**Problem to work on:** Only the lines from the one containing "Switch to the Advanced tab" through the last line of the data below belong in your answer, copied exactly and without pictures.

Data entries

□ □ □ □ □

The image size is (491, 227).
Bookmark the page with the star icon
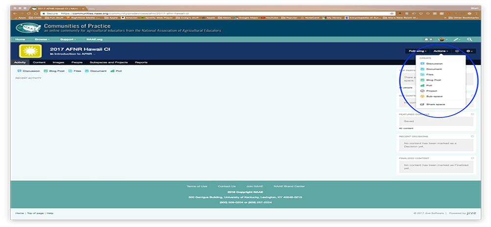392,13
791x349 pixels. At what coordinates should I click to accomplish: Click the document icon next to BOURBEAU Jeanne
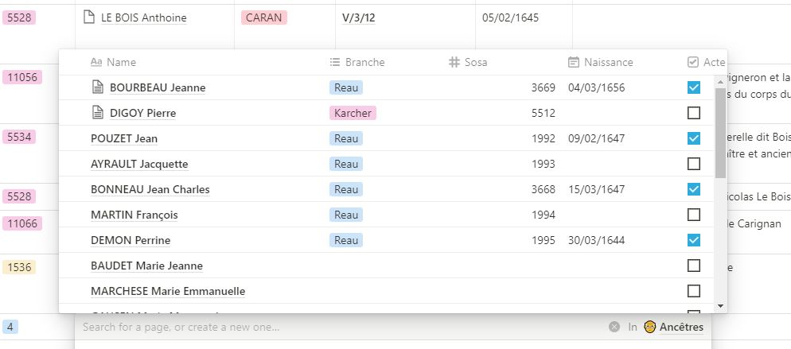[x=97, y=87]

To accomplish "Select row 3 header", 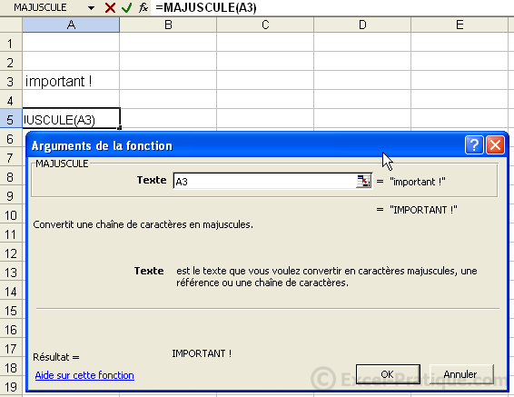I will [x=11, y=81].
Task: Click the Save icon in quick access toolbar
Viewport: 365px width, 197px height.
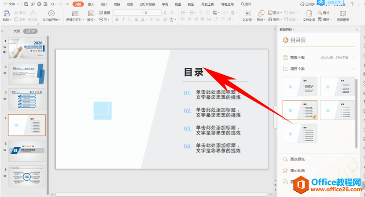Action: pyautogui.click(x=27, y=4)
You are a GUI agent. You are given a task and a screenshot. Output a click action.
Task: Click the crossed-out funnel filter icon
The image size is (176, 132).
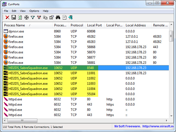click(x=39, y=18)
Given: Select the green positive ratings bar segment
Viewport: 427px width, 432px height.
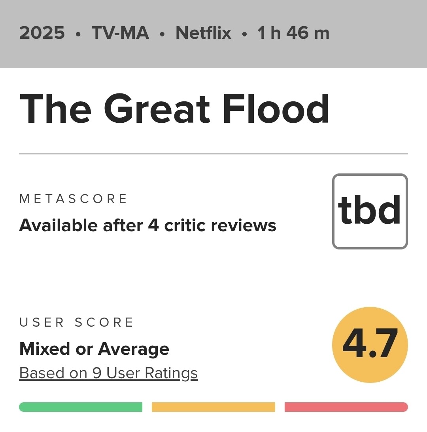Looking at the screenshot, I should click(x=81, y=407).

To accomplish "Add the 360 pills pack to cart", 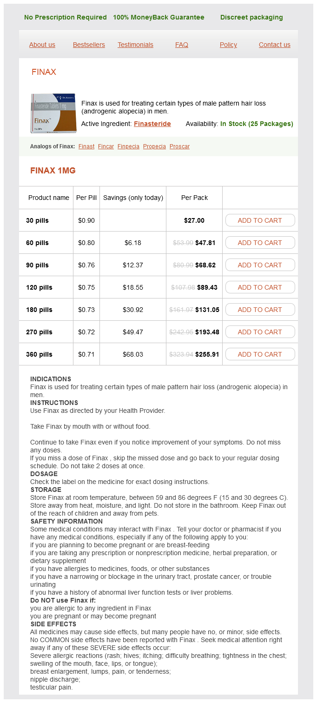I will point(260,354).
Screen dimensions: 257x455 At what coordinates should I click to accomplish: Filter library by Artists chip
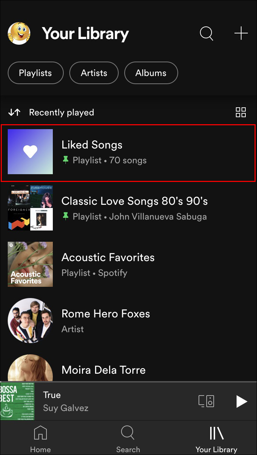coord(94,73)
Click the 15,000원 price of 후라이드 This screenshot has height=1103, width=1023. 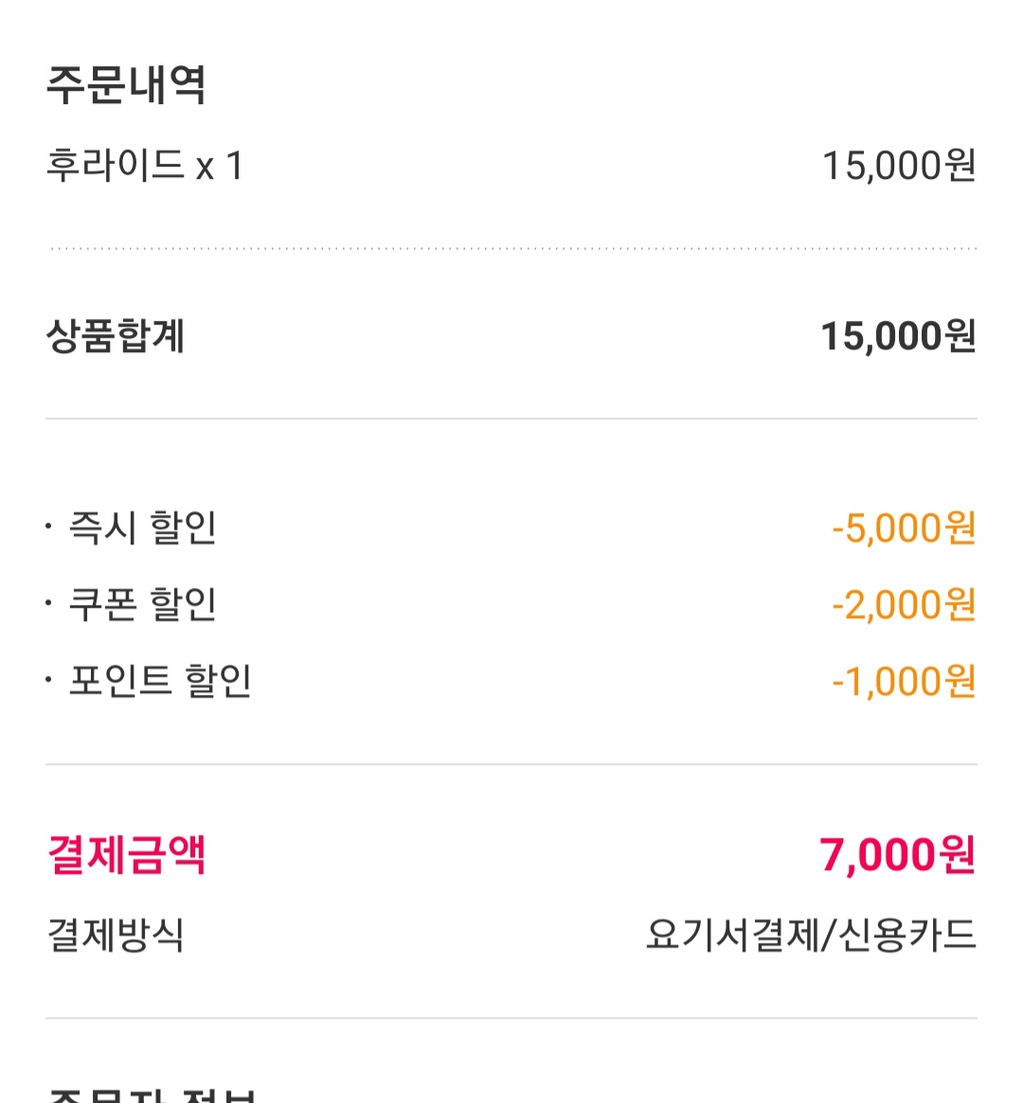(x=898, y=166)
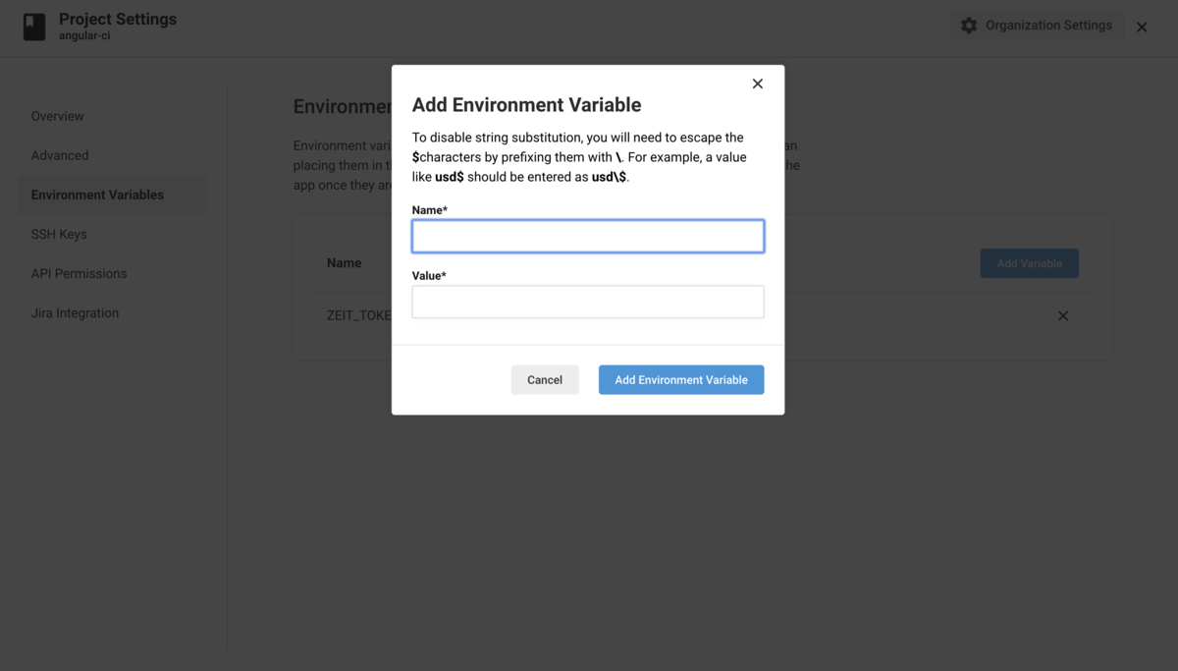Confirm with Add Environment Variable button

pyautogui.click(x=681, y=380)
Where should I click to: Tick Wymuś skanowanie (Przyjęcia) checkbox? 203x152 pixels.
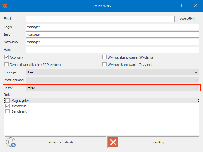[104, 65]
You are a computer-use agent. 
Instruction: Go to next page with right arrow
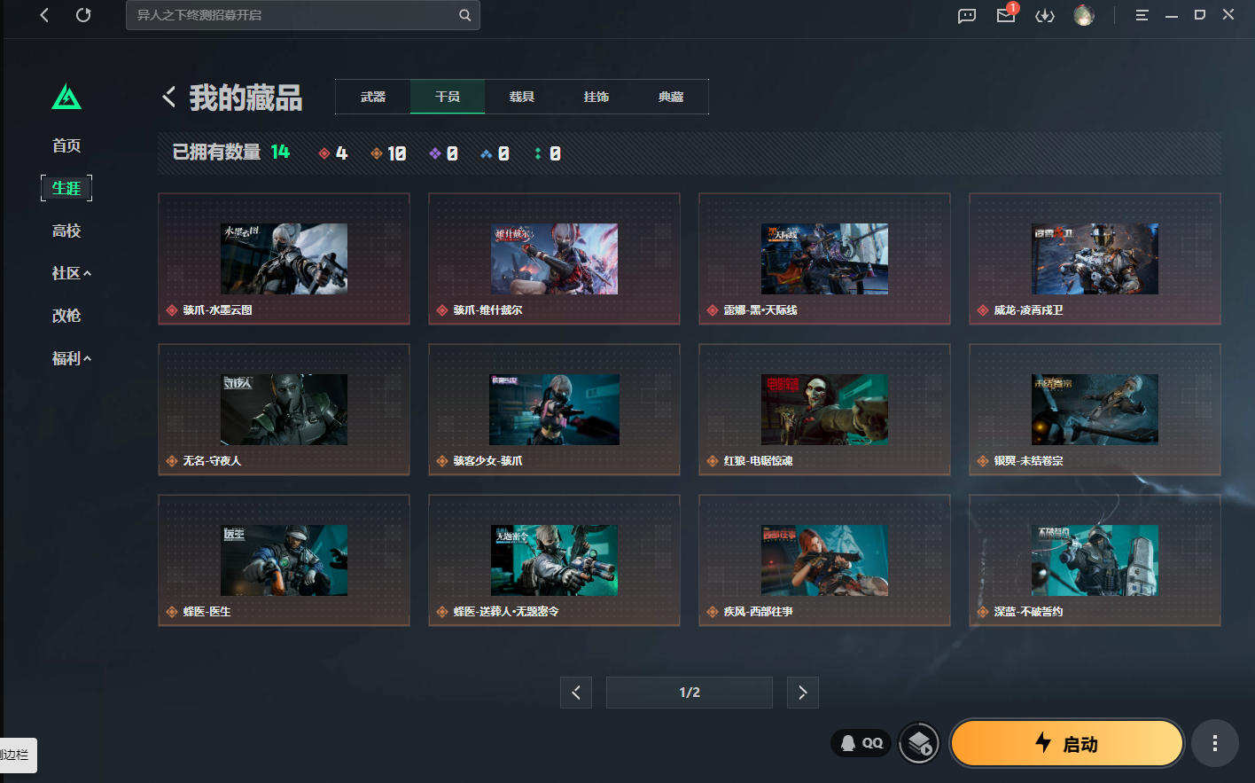click(802, 693)
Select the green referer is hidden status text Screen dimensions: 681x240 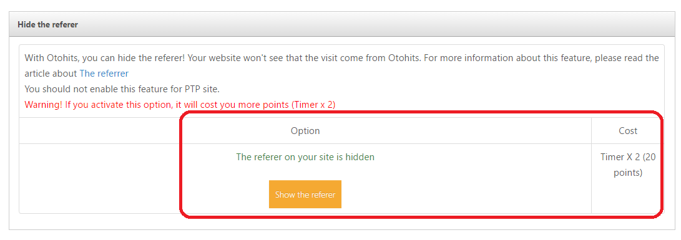[x=305, y=157]
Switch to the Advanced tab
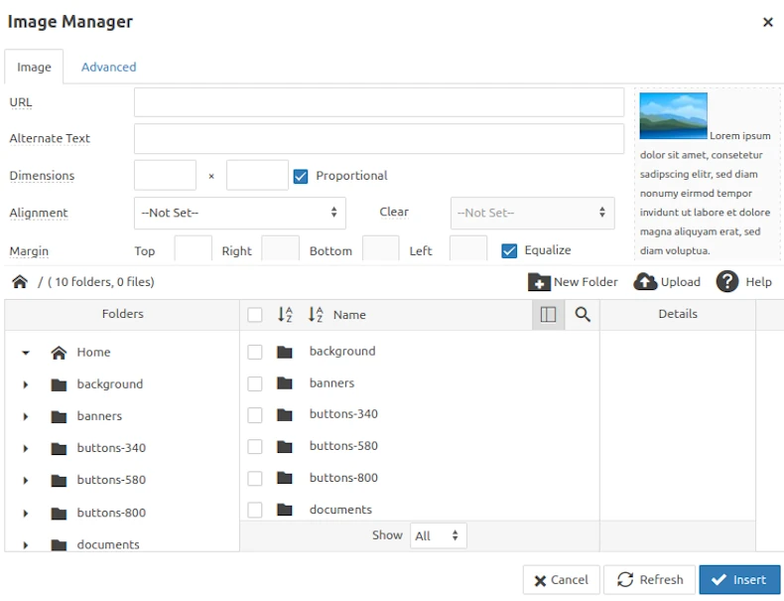Viewport: 784px width, 601px height. 108,68
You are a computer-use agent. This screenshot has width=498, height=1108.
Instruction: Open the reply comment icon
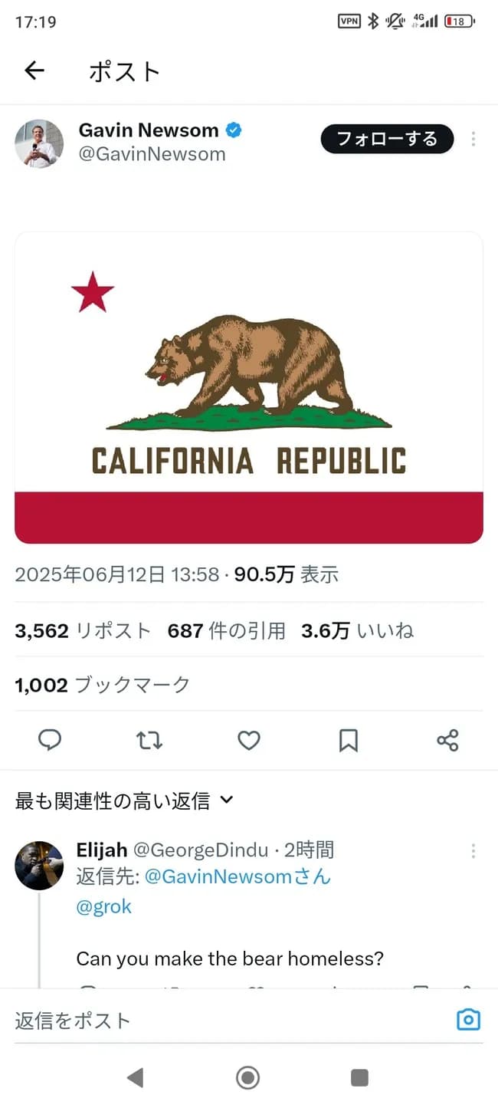tap(50, 740)
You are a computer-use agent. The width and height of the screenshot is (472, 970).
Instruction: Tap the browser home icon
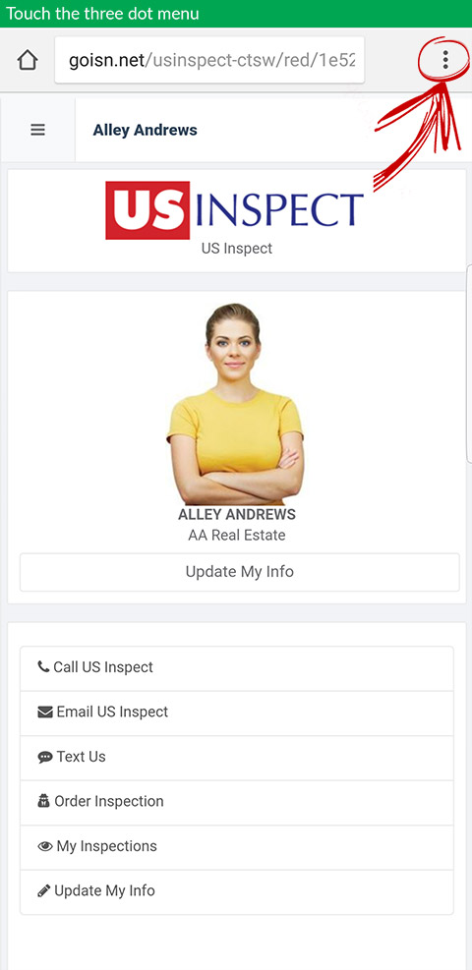click(28, 60)
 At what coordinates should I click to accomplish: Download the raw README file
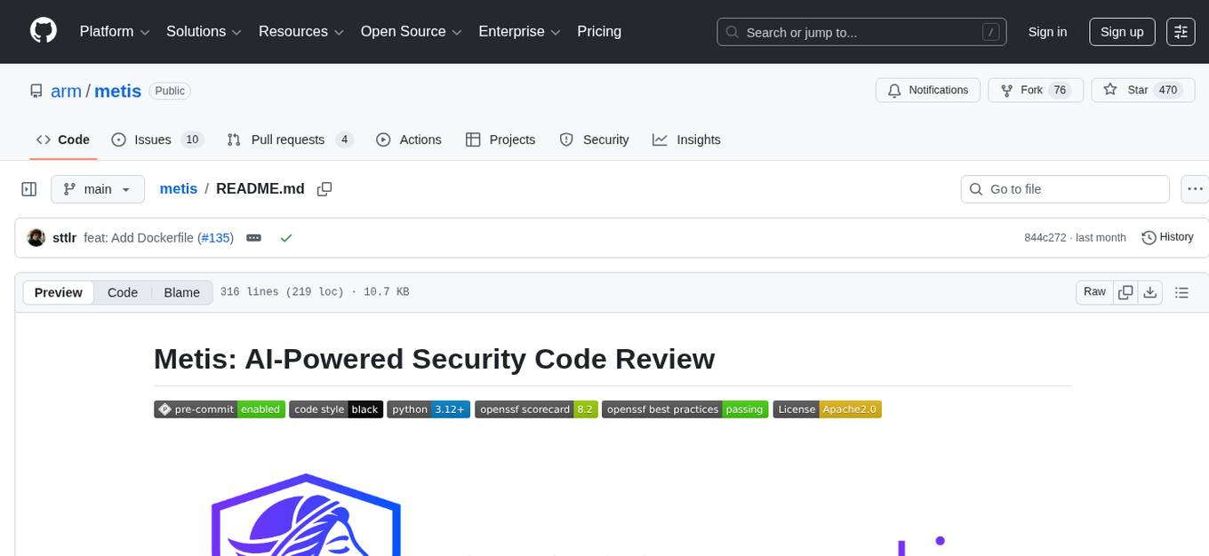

□ □ □ □ □

**Task response:**
Switch to the Advanced tab
Viewport: 784px width, 601px height. 108,68
You are a computer-use agent. This screenshot has width=498, height=1108.
Instruction: Open the reply comment icon
tap(50, 740)
You are a computer-use agent. The width and height of the screenshot is (472, 970).
Instruction: Tap the browser home icon
click(28, 60)
 At what coordinates should I click to accomplish: Download the raw README file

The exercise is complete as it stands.